I cultivate a relationship of deep trust and mutual appreciation with the Fruit Crumble Family. We send each other holiday cards and such, we remember our respective birthdays, and I often turn to them when I’m looking for a simple dessert that won’t keep me busy for half the day, one that will be comforting and reliably tasty. And if it can suffuse the kitchen and living-room with warm golden smells, so much the better.
It’s not the kind of dessert that makes your friends go, “Wow!”; it is the kind of dessert that makes your friend go, “Mmmm!“, and that’s really all that matters to me.
My mother makes a killer apple crumble, she really does. Often dolled up with blackberries, hand-picked and frozen in the early fall, it is always served with home-made crème anglaise in an ageless glass jug, which we unabashedly lick to the last drop once all traces of the crumble have disappeared.
I like to play around with my mother’s recipe, substituting and twisting until the crumble’s head turns.
Her recipe — one of the first I copied in my recipe book years ago — is incredibly simple, calling for equal weights of butter, sugar, flour and breadcrumbs, plus a dash of milk. But try as I might to follow it with exactitude and punctilious precision (and no, I won’t allow you to doubt this assertion), it never comes out quite the same.
So instead of trying to replicate my mother’s crumbles, I just keep my fingers crossed when I go to my parents’ for dinner, hoping that’s what she’ll make. (Then again if it’s a charlotte or a tart or a crème renversée I certainly don’t complain.)
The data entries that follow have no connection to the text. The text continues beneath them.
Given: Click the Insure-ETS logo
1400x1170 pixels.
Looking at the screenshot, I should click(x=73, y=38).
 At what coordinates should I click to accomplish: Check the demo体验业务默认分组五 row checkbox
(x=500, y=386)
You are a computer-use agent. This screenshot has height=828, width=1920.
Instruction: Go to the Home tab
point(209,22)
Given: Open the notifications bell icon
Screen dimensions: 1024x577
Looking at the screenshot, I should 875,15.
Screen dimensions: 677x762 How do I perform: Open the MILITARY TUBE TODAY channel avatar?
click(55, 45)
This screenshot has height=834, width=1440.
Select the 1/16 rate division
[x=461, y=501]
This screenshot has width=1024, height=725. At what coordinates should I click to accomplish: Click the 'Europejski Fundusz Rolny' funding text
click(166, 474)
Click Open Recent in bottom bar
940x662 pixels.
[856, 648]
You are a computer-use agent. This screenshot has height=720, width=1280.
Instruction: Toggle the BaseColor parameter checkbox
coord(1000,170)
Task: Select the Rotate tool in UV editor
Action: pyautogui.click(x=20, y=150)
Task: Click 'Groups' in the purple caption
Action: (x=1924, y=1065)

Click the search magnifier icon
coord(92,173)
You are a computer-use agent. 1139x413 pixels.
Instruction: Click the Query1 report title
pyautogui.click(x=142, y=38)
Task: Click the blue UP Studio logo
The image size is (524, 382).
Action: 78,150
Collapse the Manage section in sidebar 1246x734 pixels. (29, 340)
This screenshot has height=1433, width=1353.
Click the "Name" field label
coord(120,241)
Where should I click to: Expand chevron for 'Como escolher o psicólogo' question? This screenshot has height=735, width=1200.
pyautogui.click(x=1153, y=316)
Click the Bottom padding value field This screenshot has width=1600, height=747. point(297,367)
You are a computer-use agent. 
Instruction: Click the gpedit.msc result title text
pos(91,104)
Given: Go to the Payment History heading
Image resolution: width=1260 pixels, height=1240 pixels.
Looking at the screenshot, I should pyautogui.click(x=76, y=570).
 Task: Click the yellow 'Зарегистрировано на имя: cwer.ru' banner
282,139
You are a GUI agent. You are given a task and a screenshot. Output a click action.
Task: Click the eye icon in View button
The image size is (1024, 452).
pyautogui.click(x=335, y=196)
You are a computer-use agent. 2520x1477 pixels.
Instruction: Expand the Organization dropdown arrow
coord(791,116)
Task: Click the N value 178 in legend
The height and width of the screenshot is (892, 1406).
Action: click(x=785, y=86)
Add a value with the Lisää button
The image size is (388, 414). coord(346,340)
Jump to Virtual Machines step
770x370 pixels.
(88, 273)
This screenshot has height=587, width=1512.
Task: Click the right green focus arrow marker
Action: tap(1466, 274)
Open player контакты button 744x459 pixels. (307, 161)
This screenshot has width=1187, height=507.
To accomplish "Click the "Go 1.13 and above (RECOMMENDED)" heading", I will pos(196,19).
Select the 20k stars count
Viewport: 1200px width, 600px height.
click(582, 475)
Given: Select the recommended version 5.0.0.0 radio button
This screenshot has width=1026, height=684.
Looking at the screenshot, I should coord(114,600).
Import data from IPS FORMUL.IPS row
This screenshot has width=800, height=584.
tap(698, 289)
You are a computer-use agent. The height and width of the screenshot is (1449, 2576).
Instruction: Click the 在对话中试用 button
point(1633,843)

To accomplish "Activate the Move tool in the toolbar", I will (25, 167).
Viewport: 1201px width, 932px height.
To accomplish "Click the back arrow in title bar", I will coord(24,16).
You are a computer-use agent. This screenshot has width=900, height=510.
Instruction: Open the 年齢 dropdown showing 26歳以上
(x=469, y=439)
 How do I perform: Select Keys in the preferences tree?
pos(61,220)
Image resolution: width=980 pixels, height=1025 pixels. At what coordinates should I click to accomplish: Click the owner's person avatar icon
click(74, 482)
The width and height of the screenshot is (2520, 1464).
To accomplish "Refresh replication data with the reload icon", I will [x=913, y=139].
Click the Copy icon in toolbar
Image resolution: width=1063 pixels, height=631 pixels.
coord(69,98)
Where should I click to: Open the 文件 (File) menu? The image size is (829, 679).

And in my own kitchen, I like to play around with her recipe, substituting and twisting until the crumble’s head turns. In this version I used salted butter and unrefined sugar (as in all my baking), oatmeal in place of breadcrumbs for a crunchier topping, almond powder instead of flour for a subtle nutty taste, and a couple of ripe mangoes, teasing the apples with their smooth flamboyant flesh and suave exoticism.